--- What you need to do ---
Format the listing as a numbered list, beginning at the line that contains "This screenshot has width=159, height=104." and stopping after the line that contains "Action: [x=303, y=47]", with blank lines skipped. Leave the pictures out.

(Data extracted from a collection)
************

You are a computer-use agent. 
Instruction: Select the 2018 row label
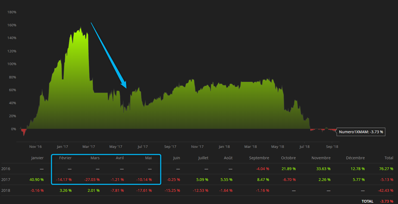click(6, 190)
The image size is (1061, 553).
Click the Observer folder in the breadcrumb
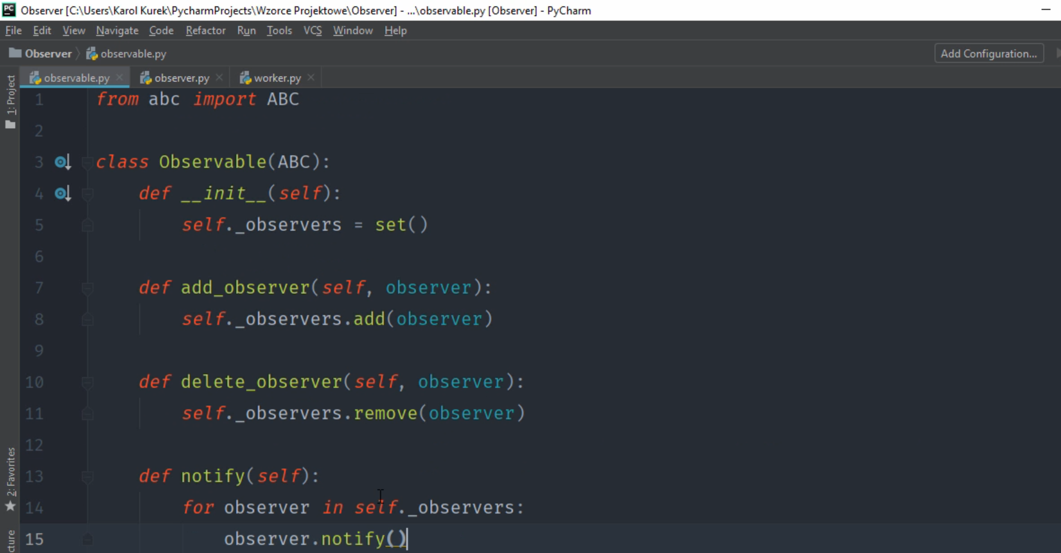[x=41, y=54]
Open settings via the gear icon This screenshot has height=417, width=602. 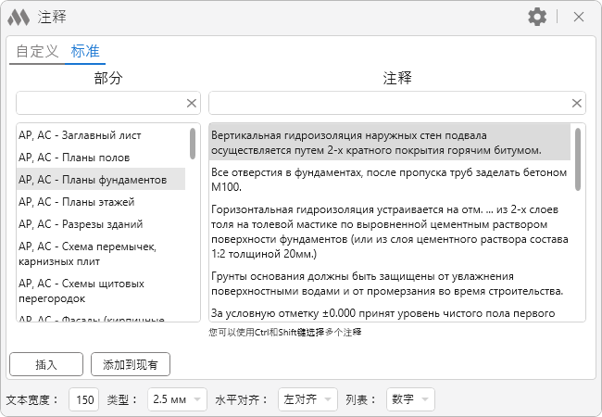(537, 17)
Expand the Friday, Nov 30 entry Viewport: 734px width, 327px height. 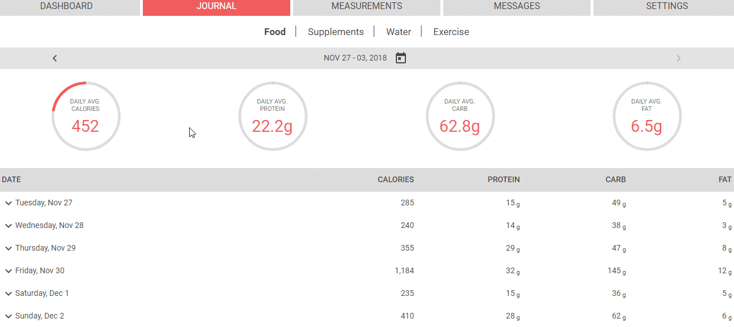tap(8, 271)
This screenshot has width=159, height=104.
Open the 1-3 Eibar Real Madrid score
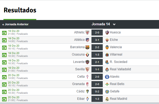coord(97,99)
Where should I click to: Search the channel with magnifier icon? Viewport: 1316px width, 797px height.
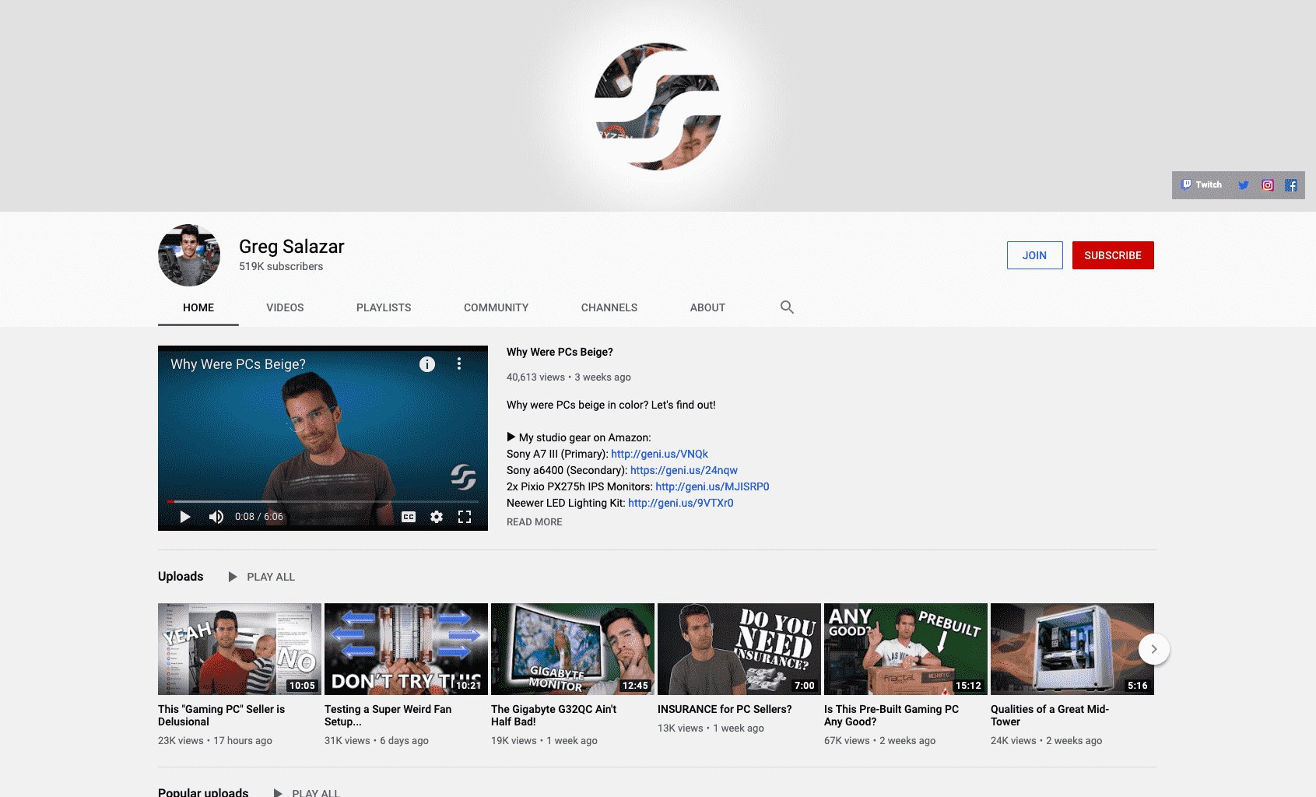(x=787, y=307)
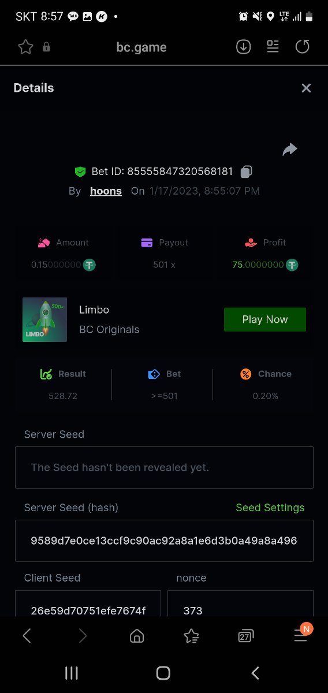Image resolution: width=328 pixels, height=693 pixels.
Task: Reload the bc.game page
Action: [x=303, y=47]
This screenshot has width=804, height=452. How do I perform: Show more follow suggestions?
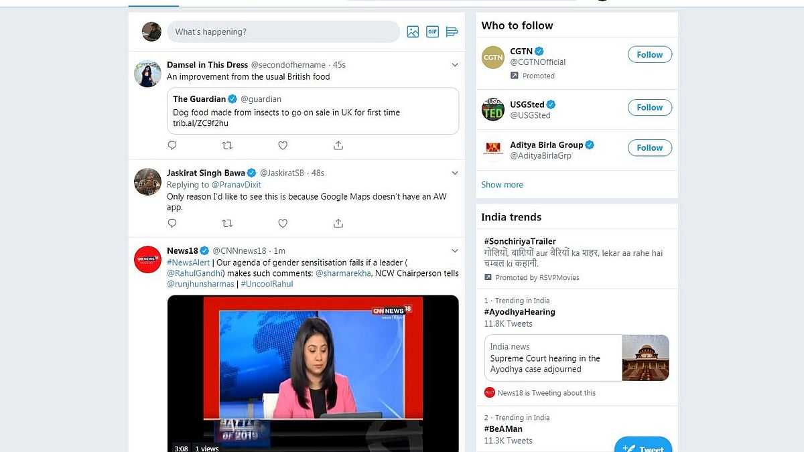(x=502, y=184)
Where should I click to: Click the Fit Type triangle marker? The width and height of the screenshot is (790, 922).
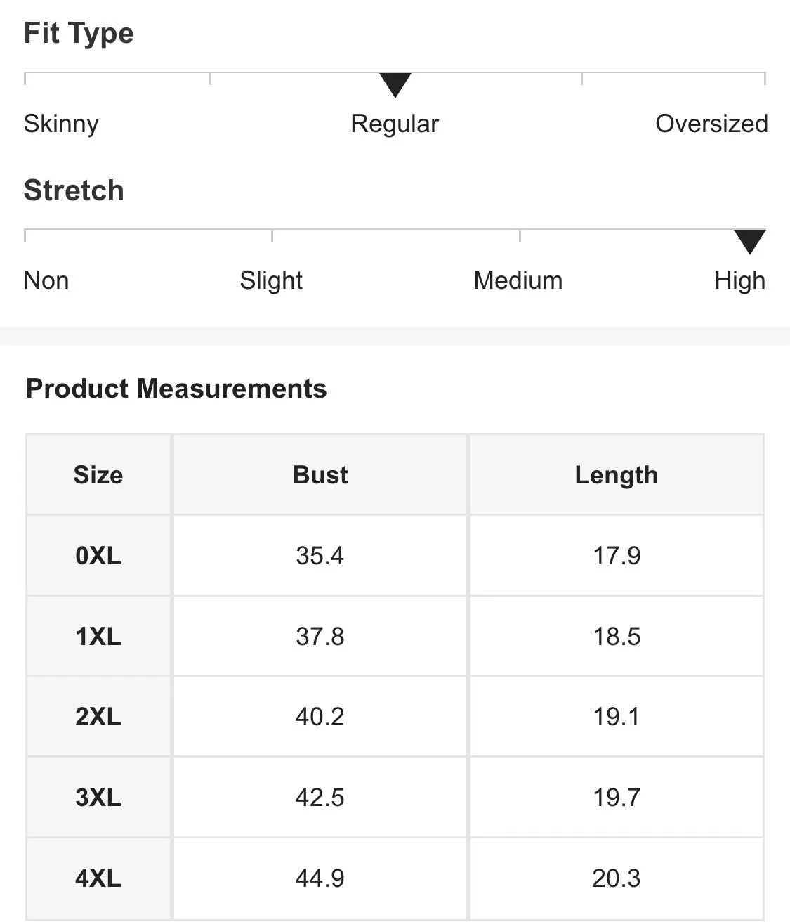click(x=395, y=85)
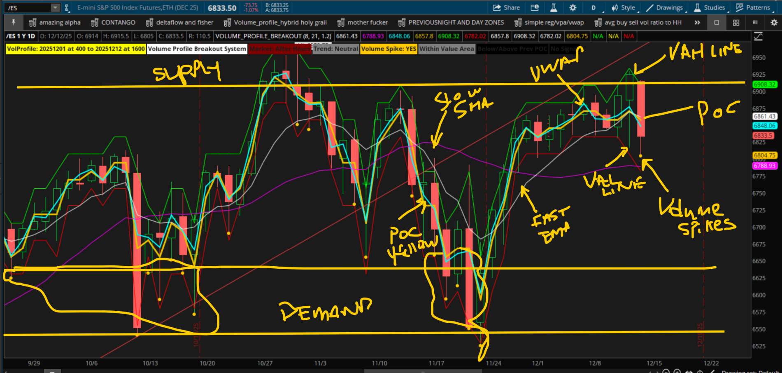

************

--- Correct result ---
1. This screenshot has width=159, height=104.
2. Open the 1-3 Eibar Real Madrid score
3. coord(97,99)
4. Where should I click to: Search the channel with magnifier icon? Viewport: 1316px width, 797px height.
5. (x=787, y=307)
6. Image resolution: width=328 pixels, height=693 pixels.
7. Task: Reload the bc.game page
8. Action: [x=303, y=47]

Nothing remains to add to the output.